Il y a quatre trios de dates, jeudis, vendredis et samedis, avec quatre thèmes différents, les années 50, 60-70, 80 et 2000. Nous essayons de récréer une humeur, une énergie qui corresponde aux années. Au travers de l’amusement de l’artiste, nous créons l’amusement du public. On a essayé aussi de trouver des originalités. C’est sur le port de Bandol, donc nous jouons plus sur des univers visuels et sonores que sur de la performance. Chaque soir, il y a une scène musicale et trois compagnies de déambulation, qui passent de rue en rue. Cela représente quatre-vingt-dix artistes sur l’ensemble de l’événement.
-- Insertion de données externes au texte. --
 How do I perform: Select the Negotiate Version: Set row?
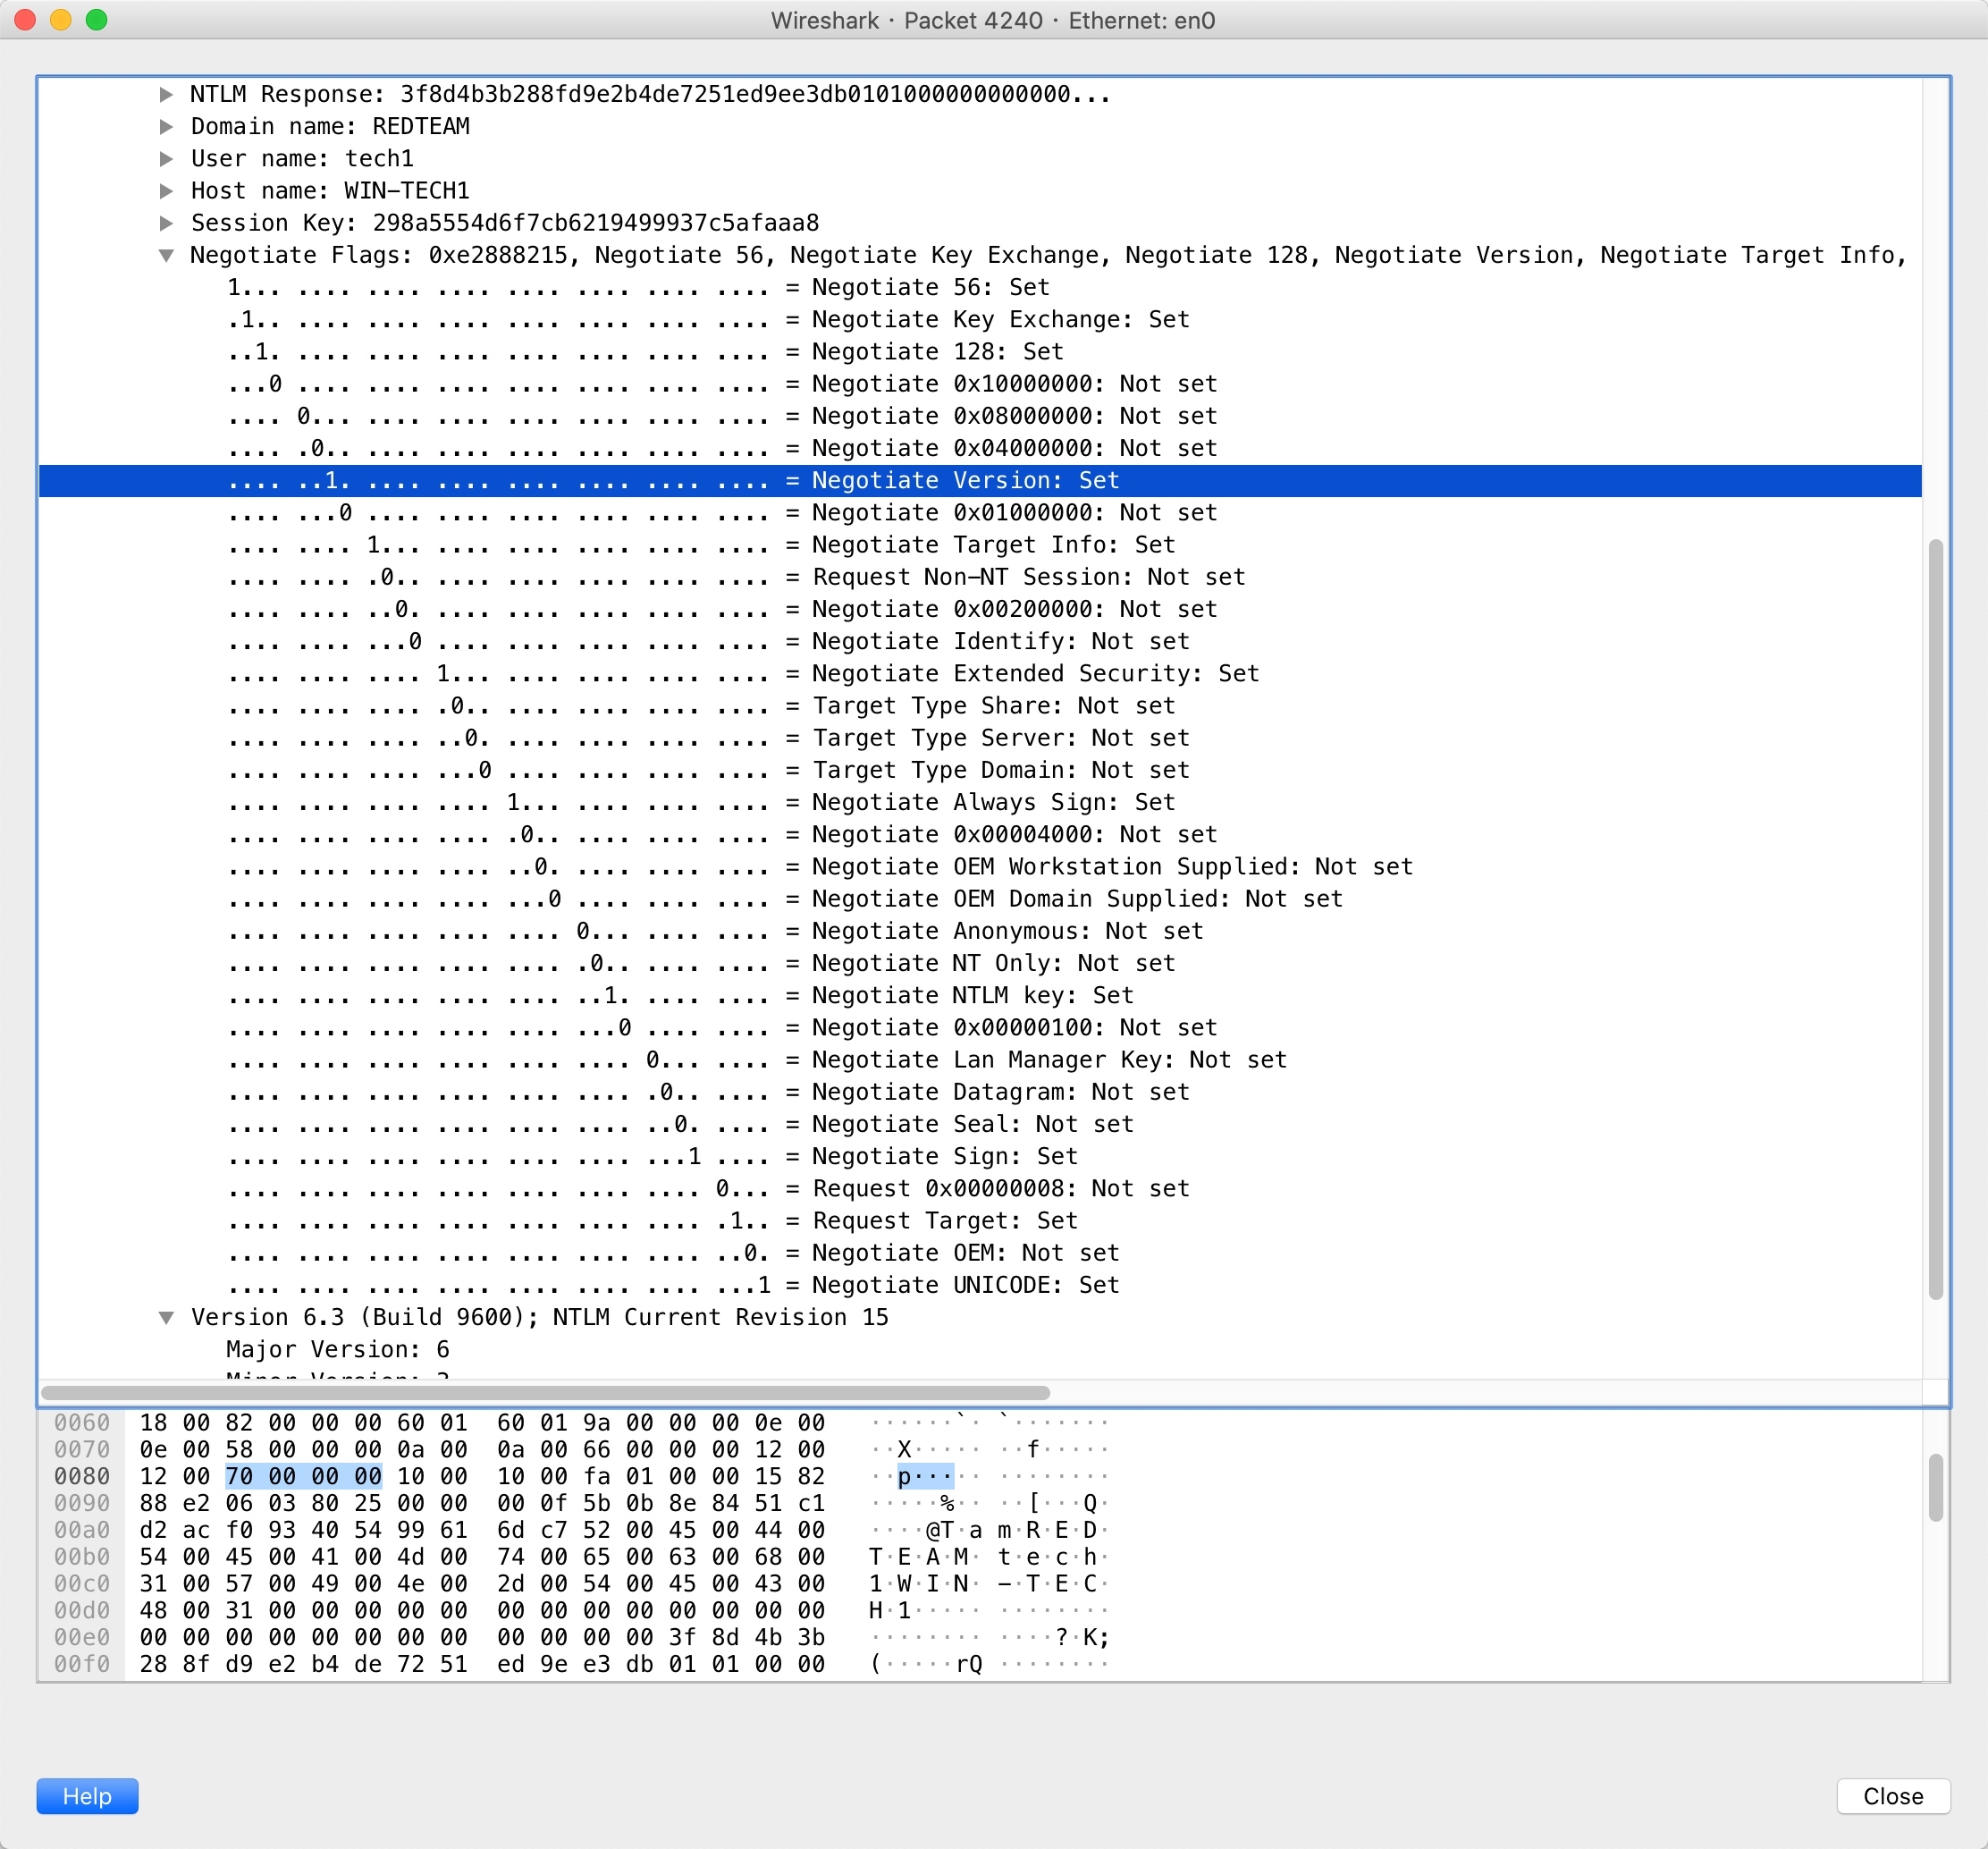[x=964, y=480]
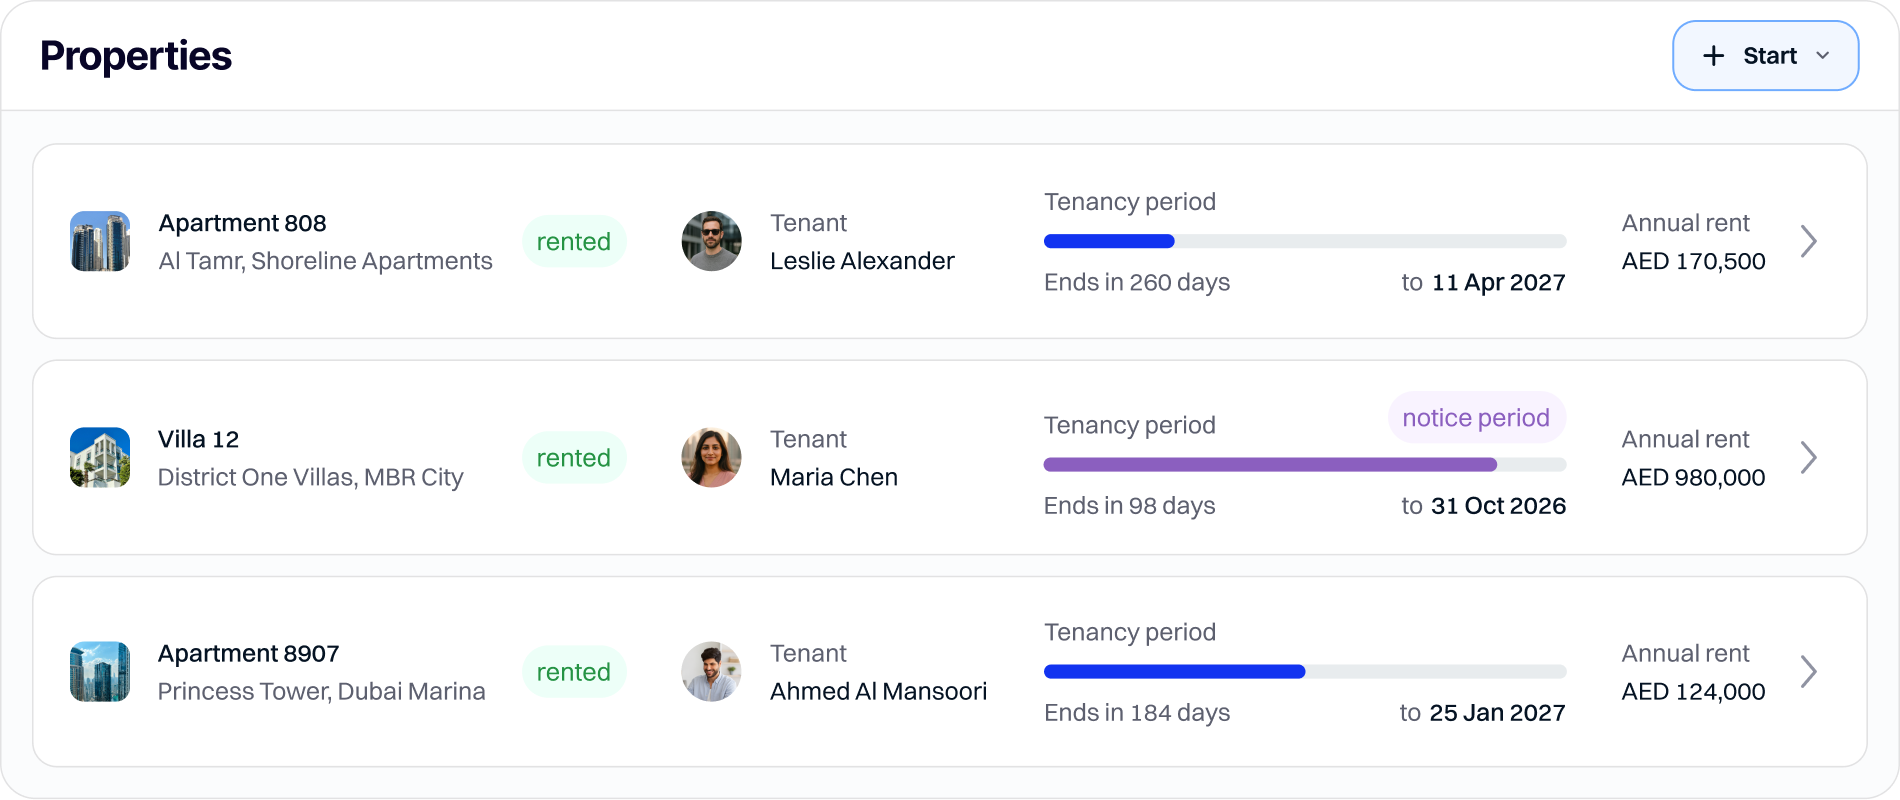
Task: Click Leslie Alexander's avatar photo
Action: tap(711, 241)
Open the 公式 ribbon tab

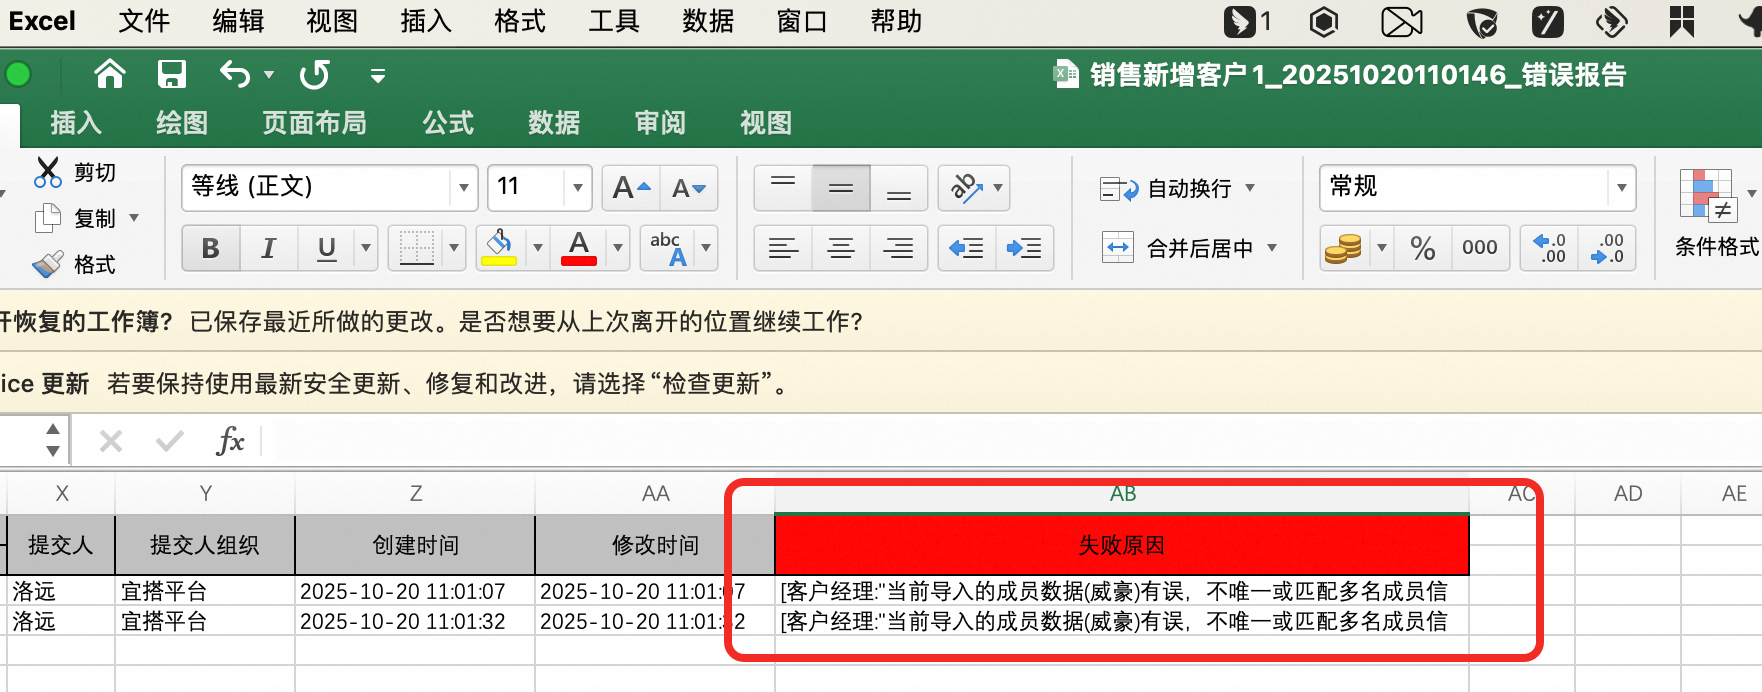click(447, 123)
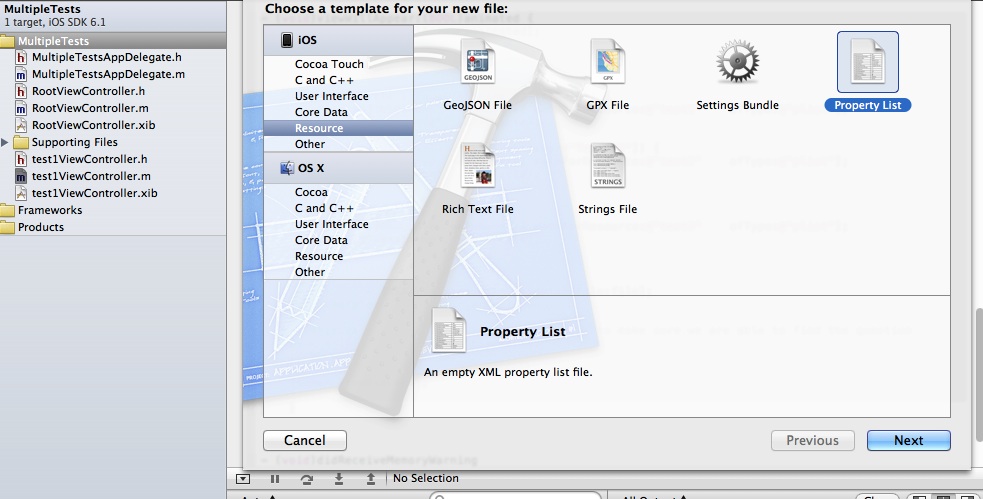Click the step out debug icon
This screenshot has height=499, width=983.
(x=370, y=479)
Pour les années 50, les 19, 20 et 21 juillet, j’ai des shows pin-up avec les Miss’Tykdolls, avec des costumes différents chaque soir, Alfred Yellow, un groupe de musique en déambulation qui reprend des tubes des années 50, et notre compagnie sur le thème de Beetlejuice, puisque les musiques du film sont des années 50, avec des jongleries, des échasses. Sur scène, un quatuor Suzy Swing qui reprend des tubes des années 50. Ensuite nous aurons les années 60-70, les 26, 27 et 28 juillet, avec une déambulation de la compagnie Bollywood Street sur les voyages en Inde, ce sont des danseurs de Marseille. Notre compagnie fait Power Flower, ambiance hippie-woodstock, et Powers Band déambule en mode New Orleans Jazz. Sur scène, Main Street reprendra des morceaux de rock sudiste. Du 2 au 4 août, nous rejoignons les années 80, avec la Guinguette improbable qui déambule en reprenant des tubes de ces années, c’est très chouette, Daphné band entre danse de rue et Blues Brothers, les Ratafia dans Disco show, avec échasses, comédiens, danseurs, artistes de rue, et le groupe Groove gang : ils sont cinq et c’est un groupe disco qui envoie bien. Enfin du 16 au 18 août, nous avons Génération 2000 : Macadam Transfert déambule version Jazz band, la compagnie Le Passage avec des costumes or, argent, très futuriste, nous, nous proposons Street jump avec des échasses à rebond, de l’acrobatie façon Yamakazi, et sur scène il y aura un dj qui passera tous les tubes de ces années-là sur vingt ans, DJ Phil.

 

Quelles sont les spécialités de votre compagnie de théâtre et art de rue ?

 

Nous sommes pluridisciplinaires. Nous faisons beaucoup de théâtre d’improvisation, avec un script de base, puis de l’impro. Le but de Ratafia a toujours été de mettre en avant les artistes, c’est lui qui va créer, c’est son imaginaire. Après, ça se ressent au niveau du collectif en termes de générosité et d’envie : chaque artiste est investi et a la liberté de s’exprimer. Nous travaillons pour tout type d’événement, de lieux, aussi bien au Musée Océanographique de Monaco où nous avons accueilli le Premier Ministre en échasses, qu’aux centres sociaux, dans les hôpitaux. Nous pouvons faire un spectacle de shamanisme, recréer un camp de manouche, créer un univers marin avec un poulpe géant de trois mètres. Nous créons les costumes, les décors, les histoires, la musiques. Nous faisons donc appel à de nombreuses disciplines. Je fais travailler énormément de jeunes, en tant qu’intermittents, ils ont un don et il est difficile de travailler dans ces métiers. Nous démarchons beaucoup pour leur trouver du boulot.

 

Vous travaillez depuis vingt ans dans la région, comment avez-vous vu évoluer le paysage du spectacle vivant ?

 

Le Var c’est mon pays, c’est mon cœur, depuis plusieurs générations, mais c’est un public qui n’est pas très habitué aux Arts de rue, plus aux festivals de musique par exemple. Mais aujourd’hui ça s’ouvre, il y a plus de compagnies, plus de public, c’est sympa, ça crée une diversité.